§ **Raw data**:
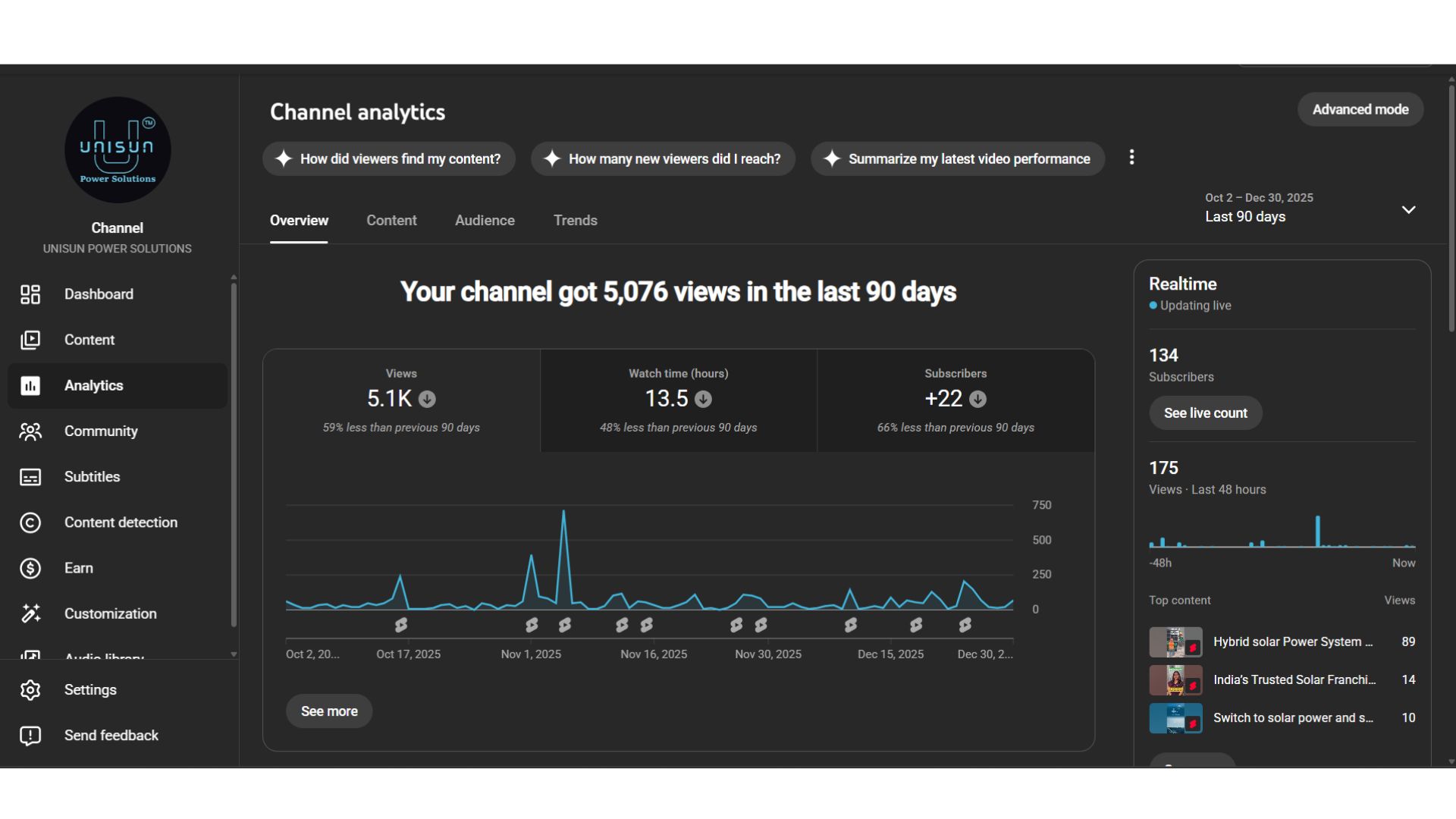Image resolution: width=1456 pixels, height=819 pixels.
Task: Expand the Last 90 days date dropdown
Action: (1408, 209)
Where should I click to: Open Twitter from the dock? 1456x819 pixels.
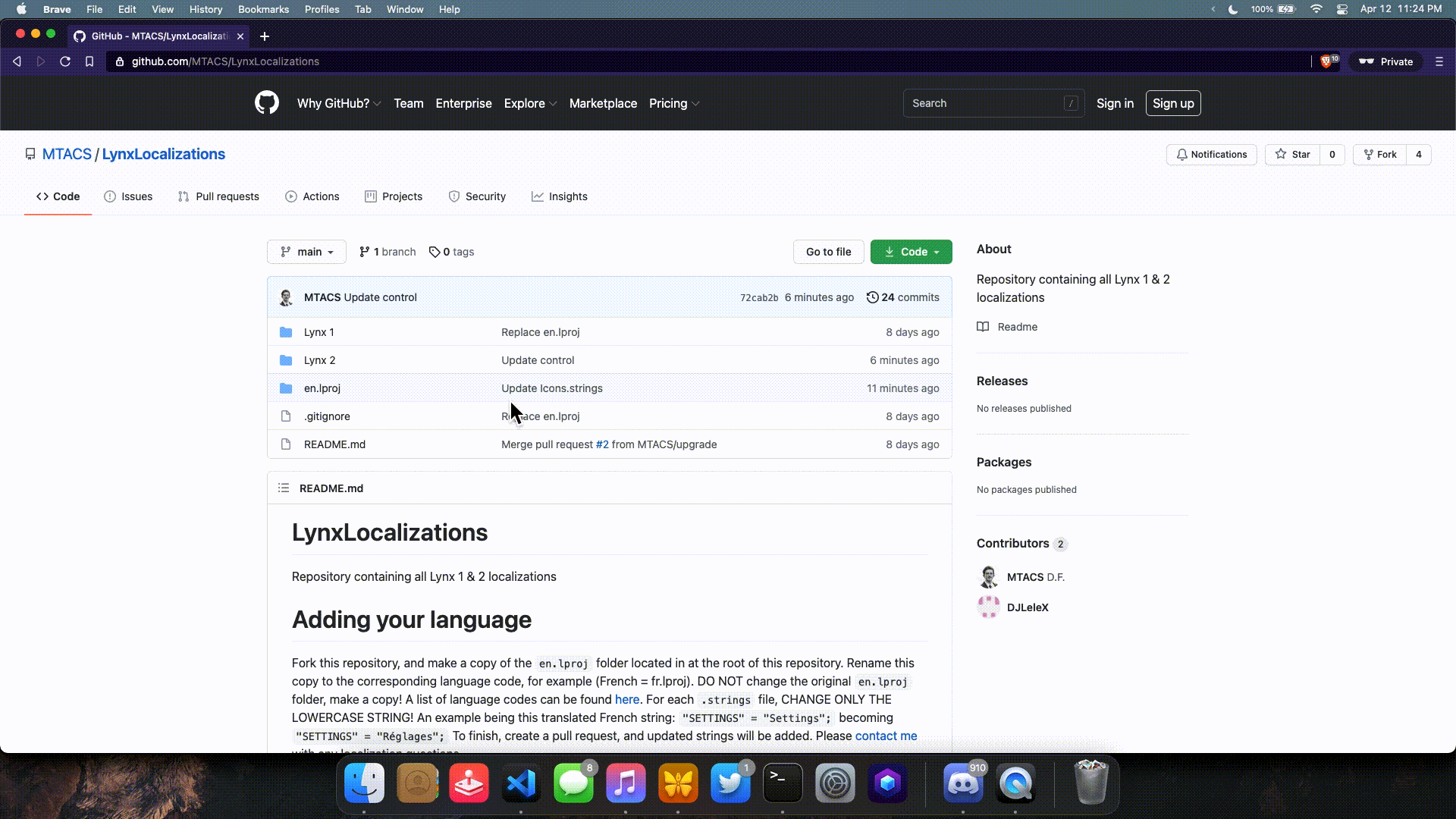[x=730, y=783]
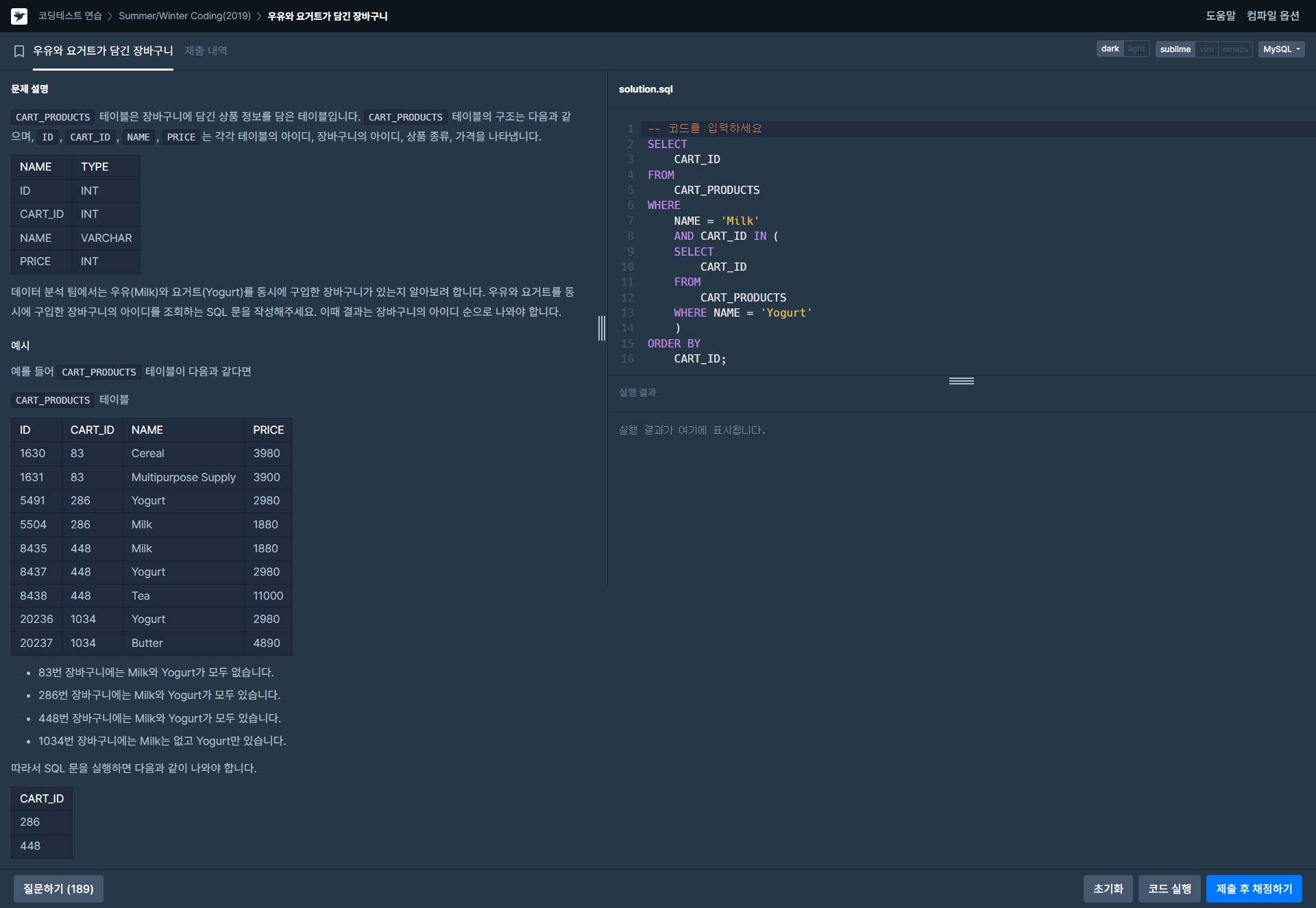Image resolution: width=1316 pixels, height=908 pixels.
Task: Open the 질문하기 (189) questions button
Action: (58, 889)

§ **Brief**:
Each line from the one that contains "Where should I" through the end of the records should be restated exactly; include both end lines and leave any pictures out.

§ **Answer to this task**:
Where should I click to: Open Twitter from the dock? 1456x819 pixels.
[x=730, y=783]
Image resolution: width=1316 pixels, height=908 pixels.
Task: Open the 질문하기 (189) questions button
Action: (58, 889)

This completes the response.